RACEDAY! I'll let Bruton tell his own story:
Sunday: A guy saw my hat and shirt and said, "Schaefer Beer, the one beer to have when you're having more than one!" We both discussed how much we liked it and lamented the difficulty we have in finding it now. I tailgated with Ed, a retired Highway Patrolman from Michigan. He saw the nectar and recalled it fondly so I shared one with him. He said, "That tastes as good as it ever did. I miss this beer but can't find it anymore."
A guy scalping tickets saw it and had a fit so I shared one with him too. He paid me a dollar for it. A real unique piece of work who wandered up bought another one for a dollar as well. He was rough as a cob but harmless and funny and he loved the Schaef. It occurred to me at that point I had become a Schaefer retailer.
During the race, there was an Earnhardt fan to my left that found me hilarious and enjoyed ribbing me too. When A.J. [Allmendinger] boogered up the nose and pitted the second time under caution, I felt something hammering my left earphone. It was his forefinger, and he was giving me hell about the #43 screwing up yet again. He was laughing so hard he could barely talk, and he got me so tickled all I could do was laugh back at him. He saw me crack one open and asked, "Oooh, where did you find that? I never see that stuff anymore!" I told him where I bought it and offered him one which he accepted with a big ol' smile. He opened it immediately and took a big gulp before saying, "That's still a damn good beer!"SROH's Rev. Randy Esq. spent his Daytona weekend doing his own form of racing. He and some friends entered their $500 crap-can Acura in the 24 Hours of LeMons Southern Discomfort race at Carolina Motorsports Park. With sponsorship from the Schaefer Hall of Fame (meaning I simply sent him a Schaefer logo JPG to create a couple of decals), the appropriately named Hey Y'all Watch This team scratched out a respectable 15th in a field of 50 entries.
Sorry to disappoint you ladies, but I'm pretty sure those aren't really his sunglasses. But having met Rev.
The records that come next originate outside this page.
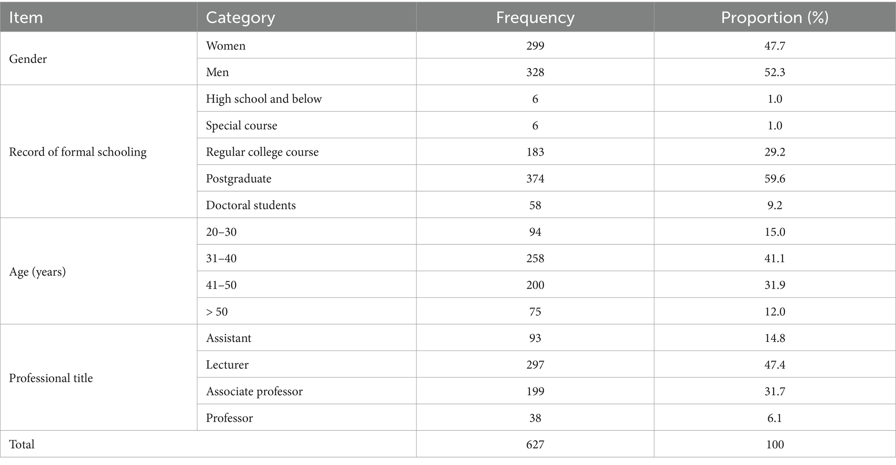This screenshot has height=465, width=896.
Task: Select the 31–40 age category cell
Action: (221, 258)
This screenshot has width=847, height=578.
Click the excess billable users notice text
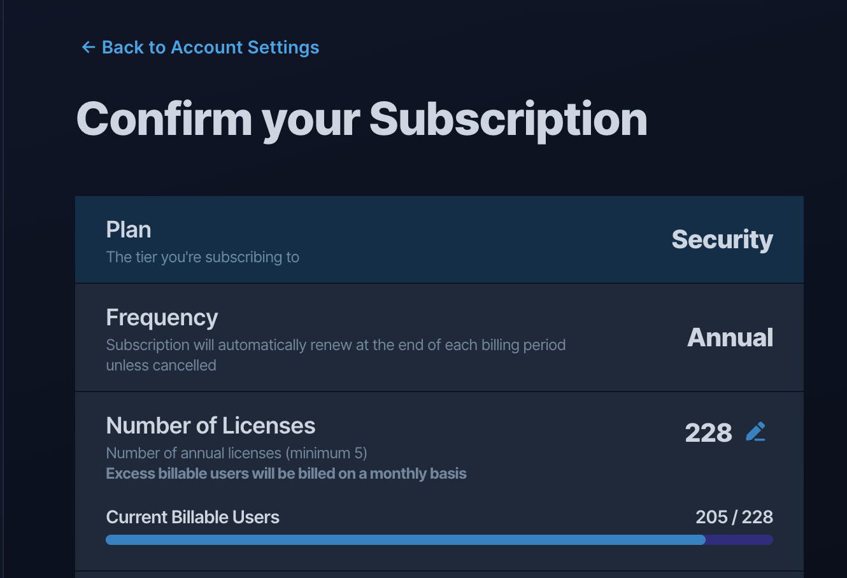[286, 474]
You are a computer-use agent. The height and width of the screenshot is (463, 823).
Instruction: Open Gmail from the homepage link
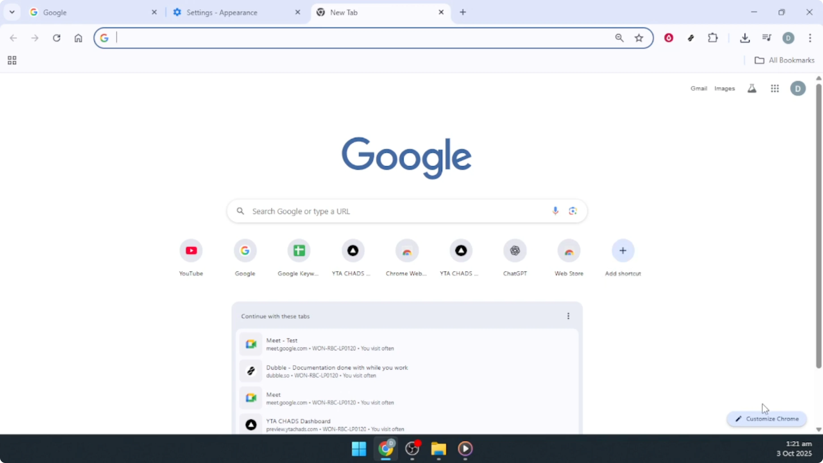coord(699,89)
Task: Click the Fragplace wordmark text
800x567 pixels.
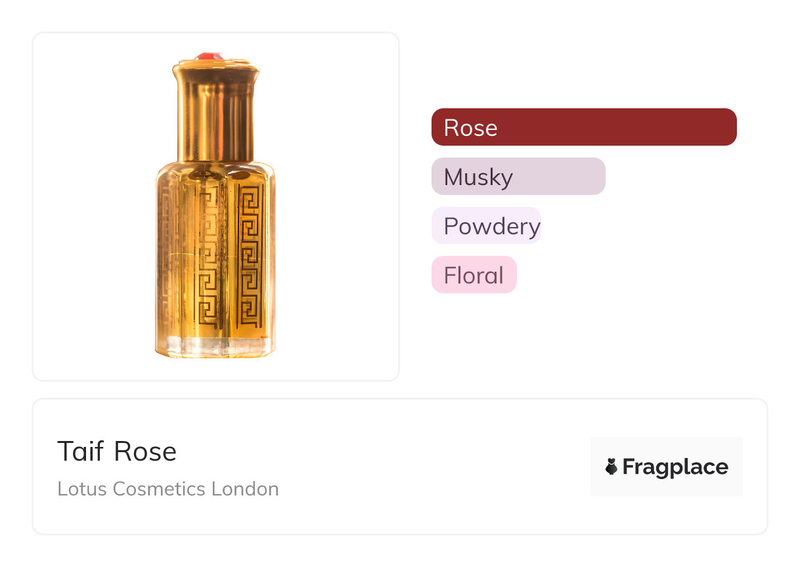Action: click(x=675, y=467)
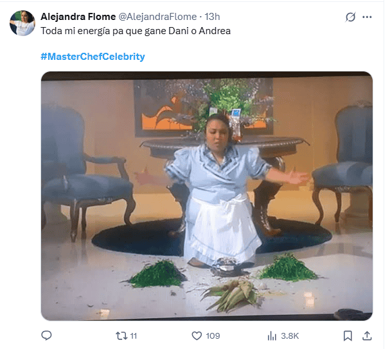Open the post via the 13h timestamp
The width and height of the screenshot is (390, 349).
coord(212,17)
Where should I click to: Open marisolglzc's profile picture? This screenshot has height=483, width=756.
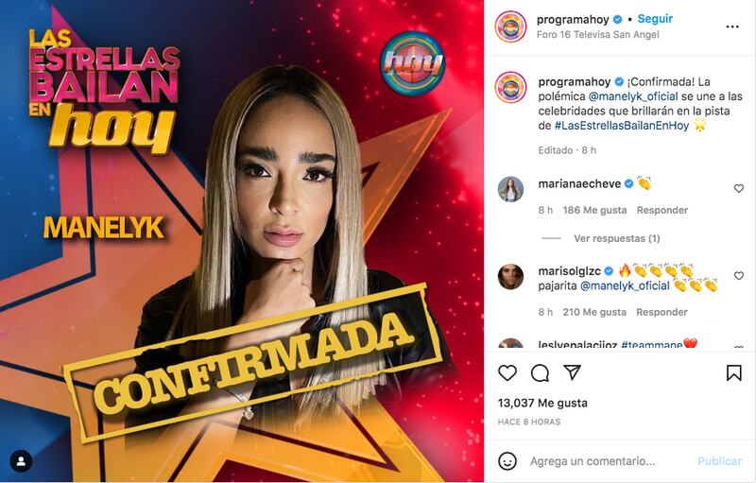[510, 277]
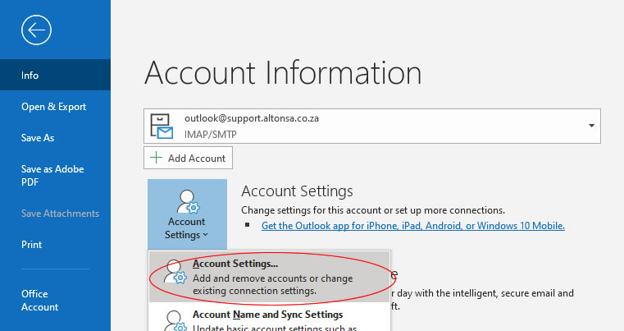Click the Save Attachments entry
The image size is (624, 331).
(x=60, y=214)
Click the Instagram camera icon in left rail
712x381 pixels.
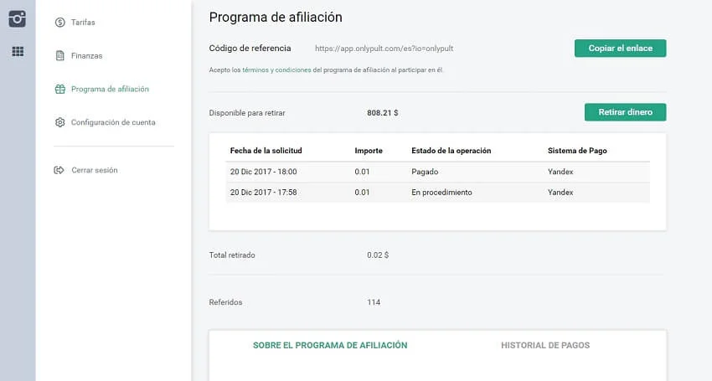click(18, 18)
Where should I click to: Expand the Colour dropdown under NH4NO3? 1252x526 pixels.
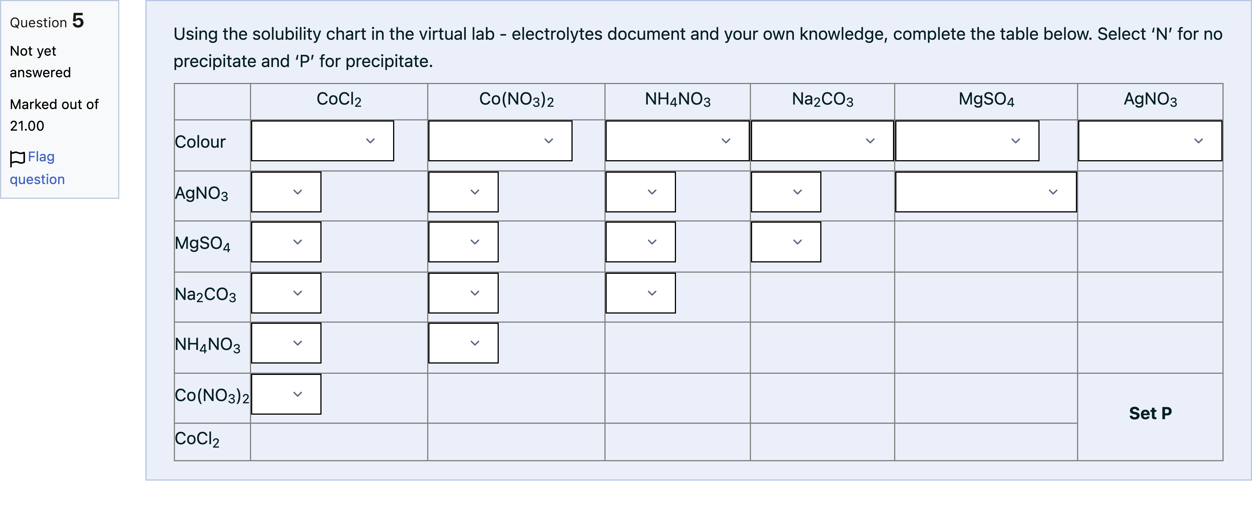[x=677, y=141]
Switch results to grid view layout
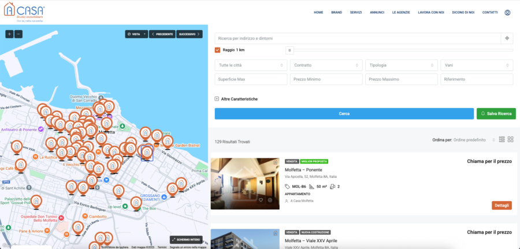520x249 pixels. 511,140
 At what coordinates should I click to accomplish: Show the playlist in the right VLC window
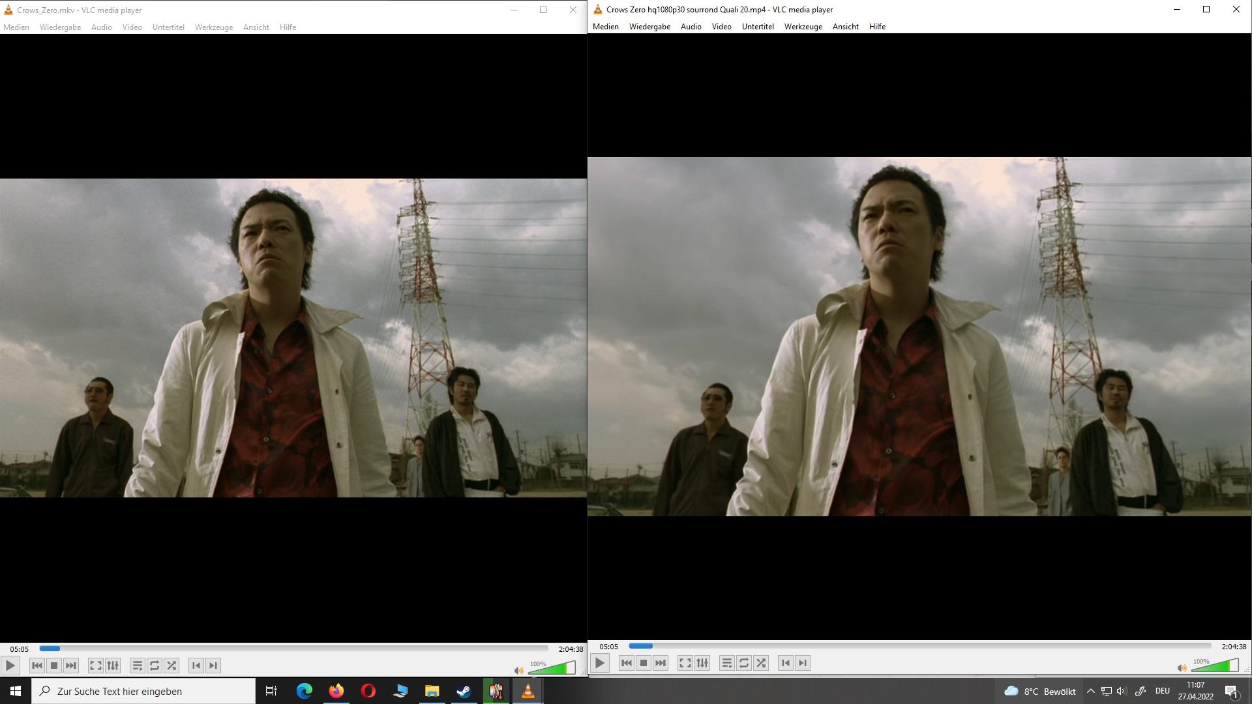726,663
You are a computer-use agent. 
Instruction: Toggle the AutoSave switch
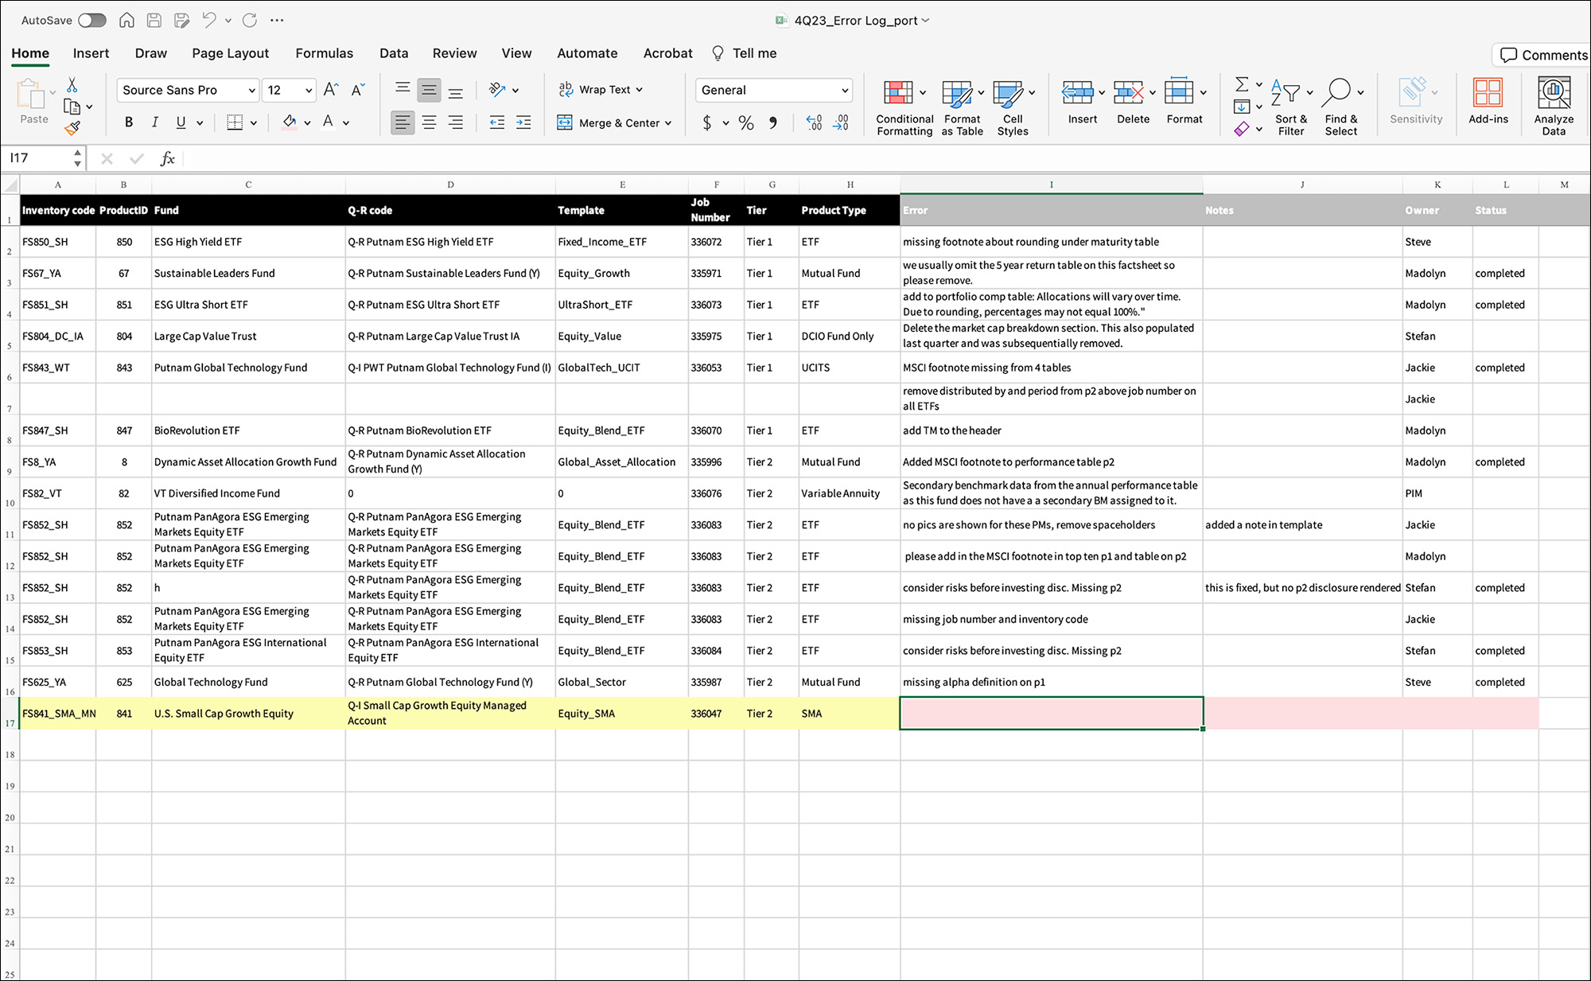point(91,21)
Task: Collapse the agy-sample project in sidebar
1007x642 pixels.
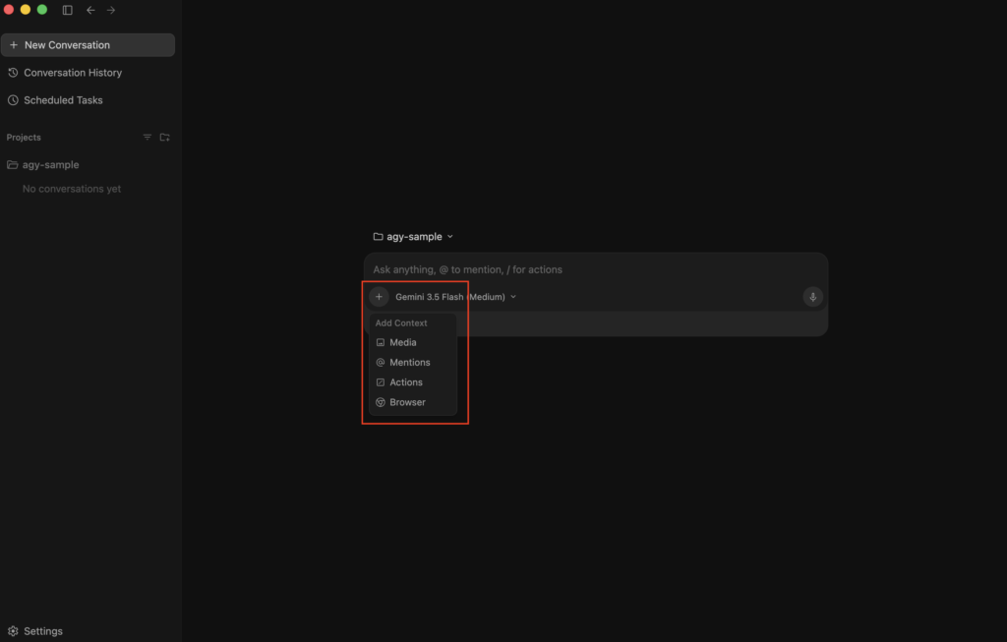Action: 43,165
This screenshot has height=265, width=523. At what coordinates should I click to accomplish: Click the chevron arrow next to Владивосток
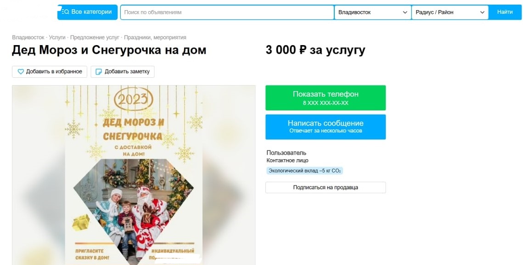(405, 12)

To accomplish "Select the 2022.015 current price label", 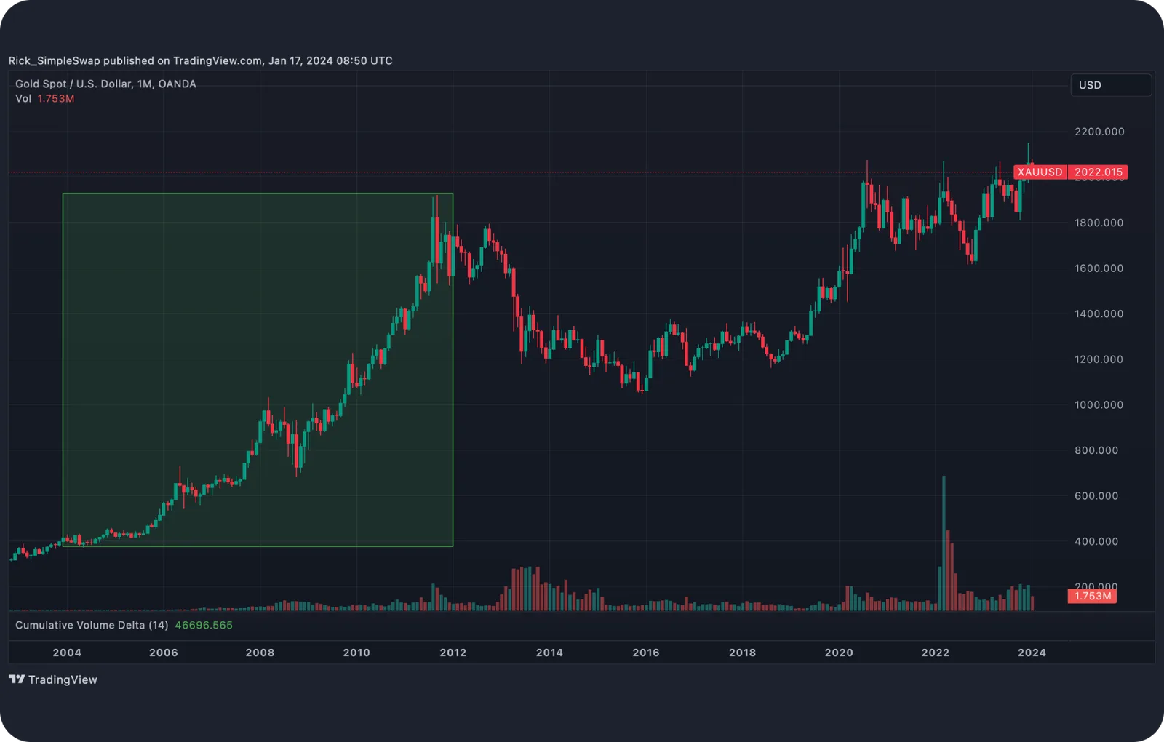I will click(x=1099, y=172).
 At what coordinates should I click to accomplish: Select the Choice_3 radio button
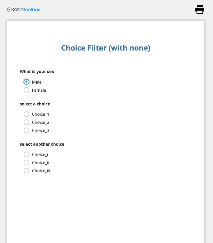pyautogui.click(x=26, y=130)
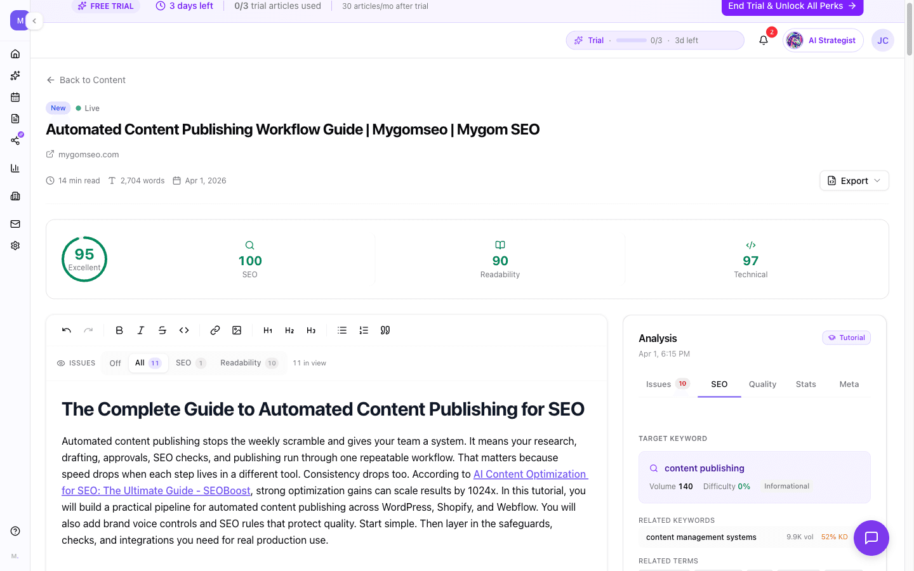The height and width of the screenshot is (571, 914).
Task: Open the AI Content Optimization guide link
Action: (530, 474)
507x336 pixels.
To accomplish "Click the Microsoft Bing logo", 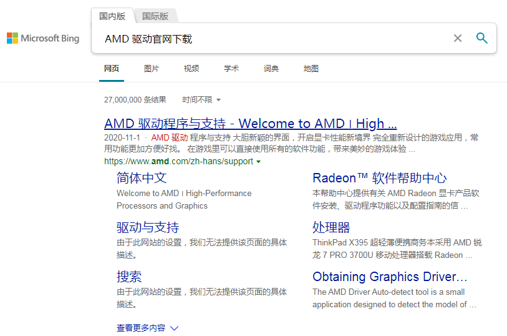I will point(43,39).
Randy, the rest of what you see is legit I think.
As an aside from the Schaefer recap, Randy and his partners-in-crime e-mailed several updates during the long weekend. Many of us got updates on cars, race progress and penalties from officials. Here are a few of the gems I received:
- A Mazda Miata mocked up to resemble a Star Wars landspeeder.
- The HYWT team's driver went off in turn 3 and got black flagged. He told the judges he lost concentration because he was texting his wife to tell her how good he was doing. He also claimed the race track owed him money for all the landscaping he was doing. The judges laughed. Penalty: two ten year-olds got 10 swings each with a sledgehammer to the hood and front fenders.
- Mime the Crime penalty. An Asian dude spun out. Penalty: he had to apply face paint and a costume and act out what occurred.
- Real Housewives of Bahrain team got penalized for a spin and were required to re-enact the overthrow/rebellion in a middle eastern country.
To wrap this up, this may be the oddest - yet funniest - photo I received courtesy of Charter SHOFer, Philly. A can of Schaefer, a near empty bottle of Bacardi, and um...uh...a bikini vase?
The 20th Year of Schaefer Racing is well underway. With trips to races such as Charlotte, Kentucky, Dover, Michigan, Atlanta and Bristol yet to come, 2011 should be quite the memorable year for the SHOF and SROH.